[Task goal]
Show every line of the entries below that contains the word "heading", copying each line in full. Case matters.

Items listed in a dataset:
— begin —

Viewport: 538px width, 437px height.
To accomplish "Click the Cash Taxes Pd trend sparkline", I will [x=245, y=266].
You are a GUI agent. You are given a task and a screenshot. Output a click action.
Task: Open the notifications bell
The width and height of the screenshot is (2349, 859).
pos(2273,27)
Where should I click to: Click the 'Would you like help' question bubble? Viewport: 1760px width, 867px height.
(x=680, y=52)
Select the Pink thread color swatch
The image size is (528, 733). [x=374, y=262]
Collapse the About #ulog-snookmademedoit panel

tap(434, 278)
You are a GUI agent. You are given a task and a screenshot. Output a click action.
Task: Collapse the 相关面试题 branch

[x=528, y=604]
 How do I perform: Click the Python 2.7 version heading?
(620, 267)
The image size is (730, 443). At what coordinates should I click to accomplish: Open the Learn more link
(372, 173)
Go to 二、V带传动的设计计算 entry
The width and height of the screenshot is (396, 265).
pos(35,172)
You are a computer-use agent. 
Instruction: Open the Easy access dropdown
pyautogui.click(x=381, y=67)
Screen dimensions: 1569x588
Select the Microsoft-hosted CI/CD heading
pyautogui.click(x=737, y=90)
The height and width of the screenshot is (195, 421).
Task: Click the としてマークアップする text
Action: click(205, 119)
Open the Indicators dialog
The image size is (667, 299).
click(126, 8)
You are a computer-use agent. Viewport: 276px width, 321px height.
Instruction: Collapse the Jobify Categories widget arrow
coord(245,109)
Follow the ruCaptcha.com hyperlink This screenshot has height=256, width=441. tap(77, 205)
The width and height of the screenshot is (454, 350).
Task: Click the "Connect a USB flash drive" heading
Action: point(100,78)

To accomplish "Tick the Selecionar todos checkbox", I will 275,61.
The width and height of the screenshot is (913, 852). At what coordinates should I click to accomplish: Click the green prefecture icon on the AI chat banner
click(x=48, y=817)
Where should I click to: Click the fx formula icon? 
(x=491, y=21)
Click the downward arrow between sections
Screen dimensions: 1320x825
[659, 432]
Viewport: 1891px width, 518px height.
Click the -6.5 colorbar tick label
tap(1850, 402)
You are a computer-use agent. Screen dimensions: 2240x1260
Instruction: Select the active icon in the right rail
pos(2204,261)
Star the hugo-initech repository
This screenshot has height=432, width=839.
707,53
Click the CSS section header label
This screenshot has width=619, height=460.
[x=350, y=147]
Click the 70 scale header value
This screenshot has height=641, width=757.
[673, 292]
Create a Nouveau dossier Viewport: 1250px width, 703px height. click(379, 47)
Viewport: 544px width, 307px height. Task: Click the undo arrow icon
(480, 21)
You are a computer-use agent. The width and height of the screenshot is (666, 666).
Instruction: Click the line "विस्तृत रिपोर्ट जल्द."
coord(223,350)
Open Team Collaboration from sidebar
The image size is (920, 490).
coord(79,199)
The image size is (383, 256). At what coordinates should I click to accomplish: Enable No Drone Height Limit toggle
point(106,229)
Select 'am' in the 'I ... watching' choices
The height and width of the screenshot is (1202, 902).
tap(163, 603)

— end —

[Exercise response]
 How do I perform: Click the Python 2.7 version heading?
Select the Microsoft-hosted CI/CD heading
Task: Click the "Connect a USB flash drive" heading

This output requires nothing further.